Optical slow-motion recordings provide insights into dynamic processes. But they show only processes that are actually visible; what happens inside objects during such processes remains unclear. This is where high-speed X-ray detectors come into play. The Fraunhofer Development Center for X-ray Technology EZRT is opening up completely new possibilities for analyzing dynamic processes by means of a synchronous and same-perspective combination of optical high-speed imaging and X-ray imaging.

 

With a loud bang, a car hits a bollard wrapped in bright warning colors. The plastic of the bumper splinters and the car body deforms, almost elegantly wrapping itself around the obstacle. In behaving as they did, the materials responded precisely as the vehicle designers intended. A meticulously prepared crash test like this is designed to demonstrate the correct engineering and safety of the vehicle – a way to show that all the previous calculations and simulations were on the mark.

To this end, the deformation of the vehicle is recorded exactly as it happened using high-speed optical cameras. Examining one image at a time, the experts can piece together how the test matches up with the calculations. Their aim is to make sure that the material on the outside of the vehicle deforms precisely as planned in order to provide maximum protection for hypothetical occupants.

But what, exactly, happens inside the vehicle at the moment of impact? How do the load-bearing structures change? Are the forces transmitted and distributed to the various components as intended? Engineers are desperate to get the answers to such questions. In collaboration with researchers from the Fraunhofer Institute for High-Speed Dynamics, Ernst-Mach-Institut, EMI, the Fraunhofer-internal research project MAVO fastXcrash aims to develop basic principles that will provide answers to questions like these.

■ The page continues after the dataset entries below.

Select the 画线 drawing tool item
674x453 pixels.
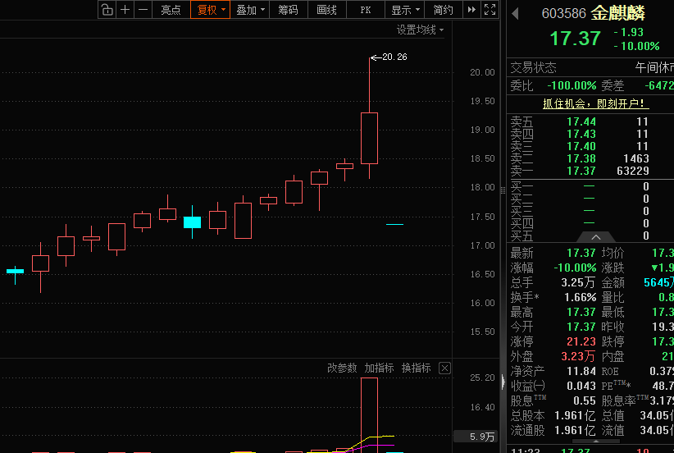326,10
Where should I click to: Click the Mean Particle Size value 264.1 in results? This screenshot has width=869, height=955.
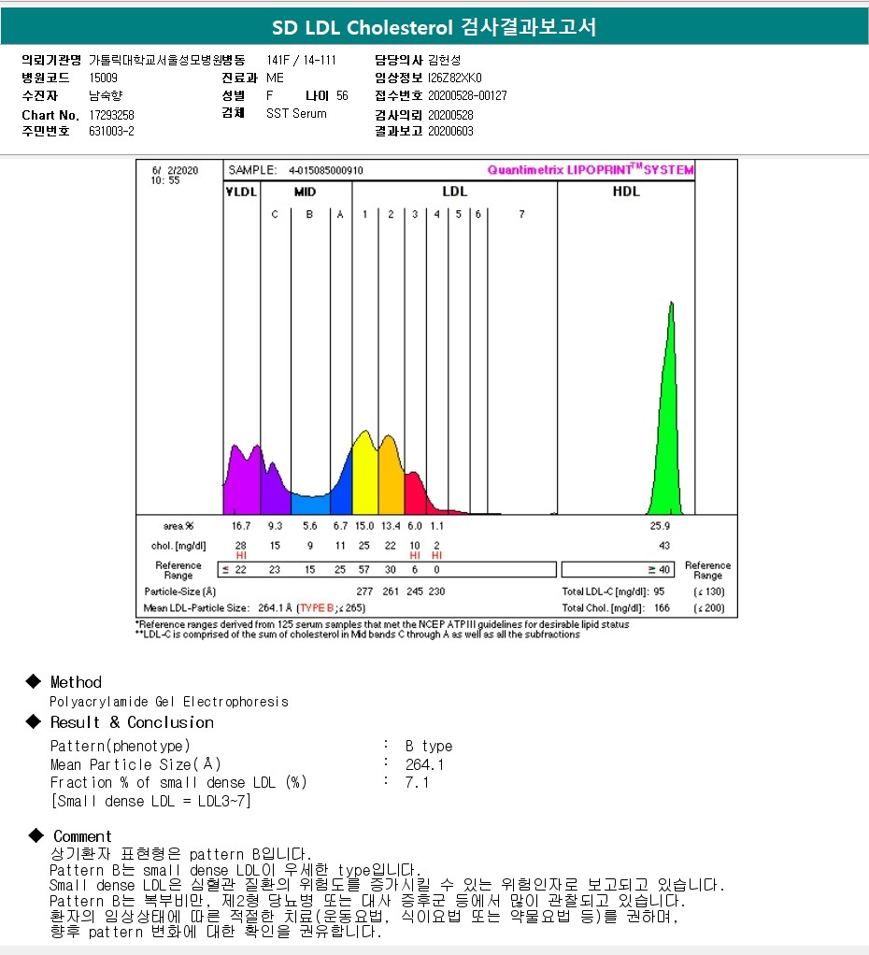(424, 764)
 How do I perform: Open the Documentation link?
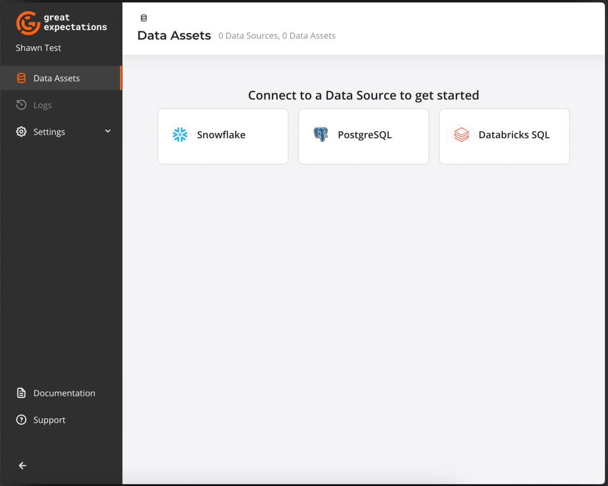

XEye: A look inside at over 1000 frames per second

A key component is the X-ray detector, which, in conjunction with the X-ray source, is responsible for the quality of the X-ray images produced. Researchers at the Fraunhofer Development Center for X-ray Technology EZRT have developed a technology that, depending on the energy of the X-ray source, can be used to produce high-speed X-ray images of almost any size. And it can do this at high resolution, at up to 6000 frames per second and with pixel sizes starting at 200 μm. If such high speeds are not required, more detailed images can also be provided starting at a pixel size of 45 μm. The key is the patented XEye technology developed at the Fraunhofer EZRT, which enables X-ray detectors with, for example, an active area of

1.2 m × 0.8 m and a pixel size of 400 μm. The sensitivity of these detectors has been increased to such an extent that even with standard industrial X-ray sources at 1000 frames per second, the image quality they achieve is sufficient to analyze internal processes, depending on the object to be X-rayed. Previously, modeling clay was laboriously added as an indicator to analyze the extent to which a component deforms or moves; now, a digital high speed recording tracks the process more quickly, reliably and in greater detail.

By additionally using the VEye detector in front of the X-ray tube, high-speed optical images can be created from the perspective of the XEye X-ray detector. This enhances understanding of the internal structures.

 

 

“The findings are promising and provide valuable insights – especially for the advanced development of new products.”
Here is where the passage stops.